Edexcel IAL - Further Pure Mathematics 1- 5.3 Matrix Multiplication- Study notes  - New syllabus

Products of Matrices

Matrix multiplication is a way of combining two matrices to form a new matrix. It is not the same as multiplying numbers and it is not commutative.

When Can Two Matrices Be Multiplied

If matrix \( A \) is of order \( m \times n \) and matrix \( B \) is of order \( n \times p \), then the product \( AB \) is defined and is a matrix of order \( m \times p \).

The number of columns of \( A \) must equal the number of rows of \( B \).

How Matrix Multiplication Works

Let

\( A = \begin{pmatrix} a_{11} & a_{12} \\ a_{21} & a_{22} \end{pmatrix},\quad B = \begin{pmatrix} b_{11} & b_{12} \\ b_{21} & b_{22} \end{pmatrix} \)

Then

\( AB = \begin{pmatrix} a_{11}b_{11} + a_{12}b_{21} & a_{11}b_{12} + a_{12}b_{22} \\ a_{21}b_{11} + a_{22}b_{21} & a_{21}b_{12} + a_{22}b_{22} \end{pmatrix} \)

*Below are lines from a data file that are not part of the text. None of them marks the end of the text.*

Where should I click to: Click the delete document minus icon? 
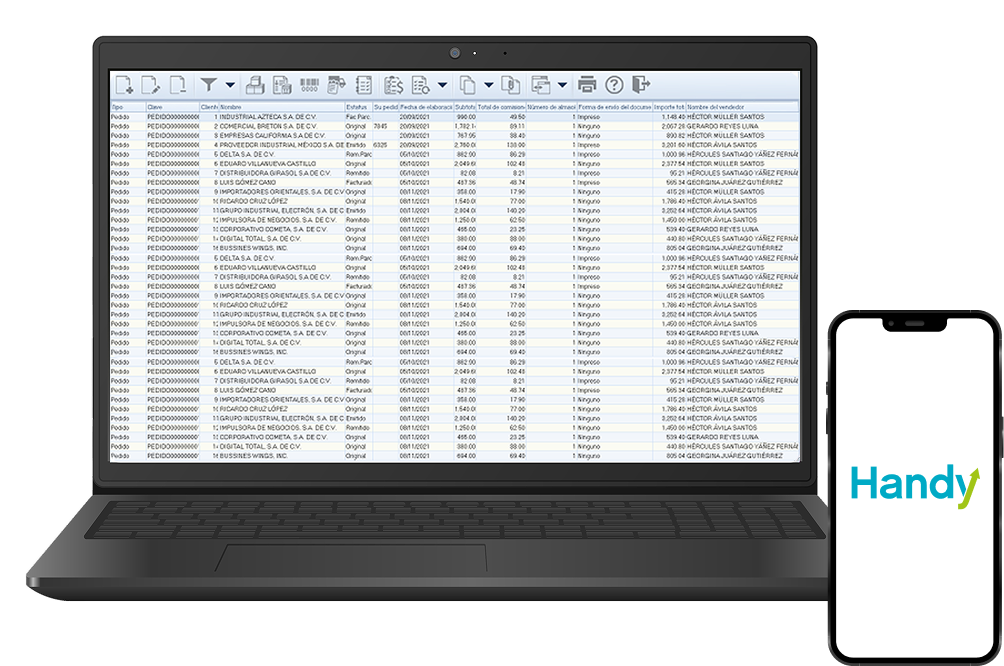(x=178, y=85)
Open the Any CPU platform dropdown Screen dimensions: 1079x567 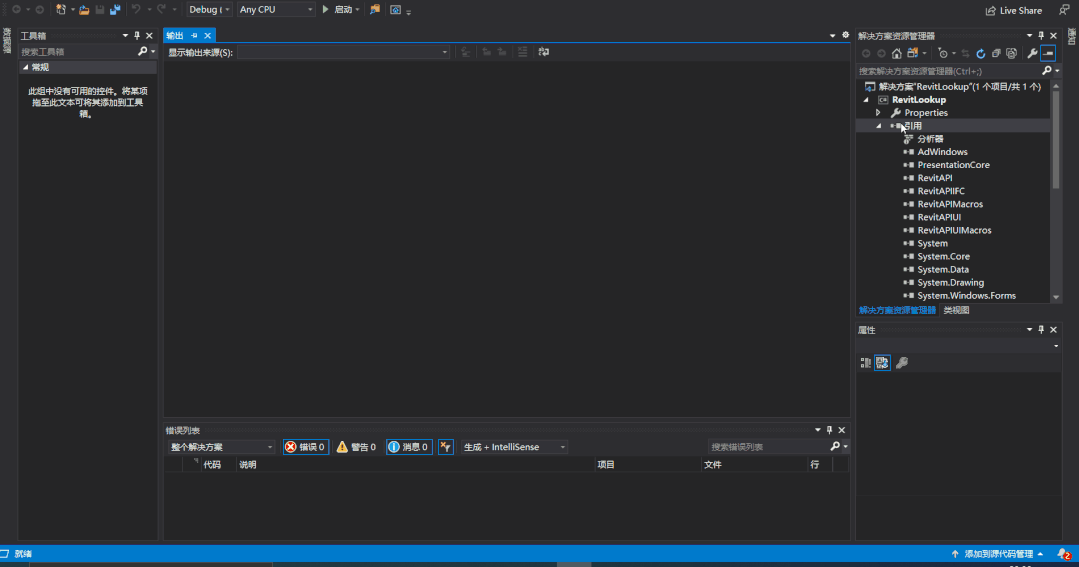(x=275, y=9)

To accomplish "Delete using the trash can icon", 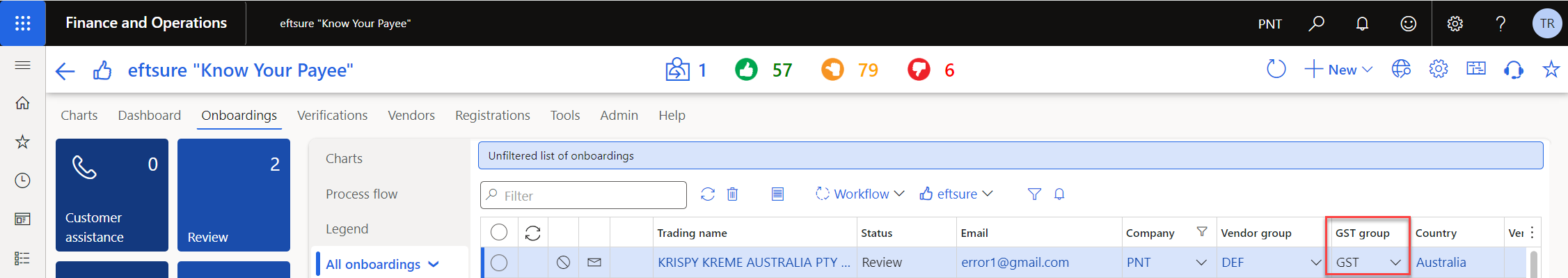I will click(732, 194).
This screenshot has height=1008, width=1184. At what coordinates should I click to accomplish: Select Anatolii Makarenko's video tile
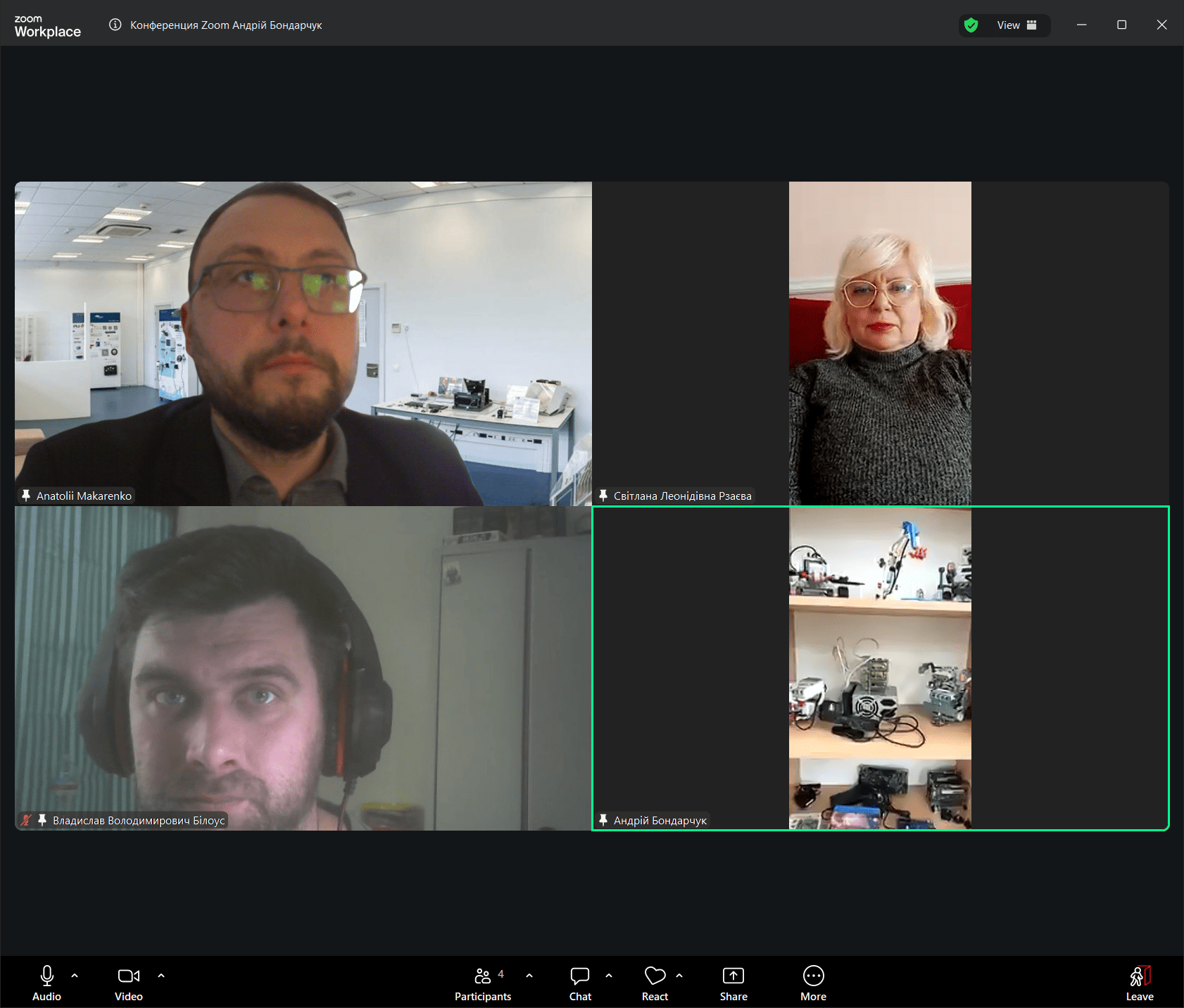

Each entry is obtained by multiplying a row of \( A \) by a column of \( B \).

Important Properties

• Matrix multiplication is generally not commutative: \( AB \ne BA \).
• Matrix multiplication is associative: \( A(BC) = (AB)C \).
• There is an identity matrix \( I \) such that \( AI = IA = A \).